DATASET ROWS:
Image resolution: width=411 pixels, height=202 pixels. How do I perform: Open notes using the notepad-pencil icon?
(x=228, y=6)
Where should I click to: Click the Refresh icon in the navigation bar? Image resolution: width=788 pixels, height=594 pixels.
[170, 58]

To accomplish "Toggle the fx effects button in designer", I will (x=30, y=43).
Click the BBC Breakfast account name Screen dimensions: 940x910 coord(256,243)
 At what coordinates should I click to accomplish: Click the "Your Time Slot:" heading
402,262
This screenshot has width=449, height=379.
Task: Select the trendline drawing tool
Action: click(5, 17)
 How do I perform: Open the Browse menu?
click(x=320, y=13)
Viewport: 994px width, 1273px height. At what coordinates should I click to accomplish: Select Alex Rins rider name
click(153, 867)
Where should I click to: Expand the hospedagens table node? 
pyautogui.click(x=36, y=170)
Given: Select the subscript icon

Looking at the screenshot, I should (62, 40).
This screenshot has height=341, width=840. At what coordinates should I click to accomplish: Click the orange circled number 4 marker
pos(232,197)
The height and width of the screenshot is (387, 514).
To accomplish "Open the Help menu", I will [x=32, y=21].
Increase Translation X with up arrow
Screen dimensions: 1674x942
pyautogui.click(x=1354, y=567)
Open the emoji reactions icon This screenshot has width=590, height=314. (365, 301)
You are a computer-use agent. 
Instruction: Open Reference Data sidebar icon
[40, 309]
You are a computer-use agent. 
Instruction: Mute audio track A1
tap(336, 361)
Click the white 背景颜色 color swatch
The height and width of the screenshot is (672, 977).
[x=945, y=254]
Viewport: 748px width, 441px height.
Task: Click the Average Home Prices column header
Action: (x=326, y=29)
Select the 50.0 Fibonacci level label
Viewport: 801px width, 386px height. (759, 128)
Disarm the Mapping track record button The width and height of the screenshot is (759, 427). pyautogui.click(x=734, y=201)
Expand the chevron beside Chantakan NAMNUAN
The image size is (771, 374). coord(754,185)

WORK REQUIRED: Convert every line of the listing above into a JSON list of strings, one string per line, with blank lines omitted.

RESPONSE:
[
  "Image resolution: width=411 pixels, height=202 pixels. How do I perform: Open notes using the notepad-pencil icon?",
  "(x=228, y=6)",
  "Where should I click to: Click the Refresh icon in the navigation bar? Image resolution: width=788 pixels, height=594 pixels.",
  "[170, 58]",
  "To accomplish \"Toggle the fx effects button in designer\", I will (x=30, y=43).",
  "Click the BBC Breakfast account name Screen dimensions: 940x910 coord(256,243)",
  " At what coordinates should I click to accomplish: Click the \"Your Time Slot:\" heading",
  "402,262",
  "This screenshot has width=449, height=379.",
  "Task: Select the trendline drawing tool",
  "Action: click(5, 17)",
  " How do I perform: Open the Browse menu?",
  "click(x=320, y=13)",
  "Viewport: 994px width, 1273px height. At what coordinates should I click to accomplish: Select Alex Rins rider name",
  "click(153, 867)",
  "Where should I click to: Expand the hospedagens table node? ",
  "pyautogui.click(x=36, y=170)",
  "Given: Select the subscript icon",
  "Looking at the screenshot, I should (62, 40).",
  "This screenshot has height=341, width=840. At what coordinates should I click to accomplish: Click the orange circled number 4 marker",
  "pos(232,197)",
  "The height and width of the screenshot is (387, 514).",
  "To accomplish \"Open the Help menu\", I will [x=32, y=21].",
  "Increase Translation X with up arrow",
  "Screen dimensions: 1674x942",
  "pyautogui.click(x=1354, y=567)",
  "Open the emoji reactions icon This screenshot has width=590, height=314. (365, 301)",
  "You are a computer-use agent. ",
  "Instruction: Open Reference Data sidebar icon",
  "[40, 309]",
  "You are a computer-use agent. ",
  "Instruction: Mute audio track A1",
  "tap(336, 361)",
  "Click the white 背景颜色 color swatch",
  "The height and width of the screenshot is (672, 977).",
  "[x=945, y=254]",
  "Viewport: 748px width, 441px height.",
  "Task: Click the Average Home Prices column header",
  "Action: (x=326, y=29)",
  "Select the 50.0 Fibonacci level label",
  "Viewport: 801px width, 386px height. (759, 128)",
  "Disarm the Mapping track record button The width and height of the screenshot is (759, 427). pyautogui.click(x=734, y=201)",
  "Expand the chevron beside Chantakan NAMNUAN",
  "The image size is (771, 374). coord(754,185)"
]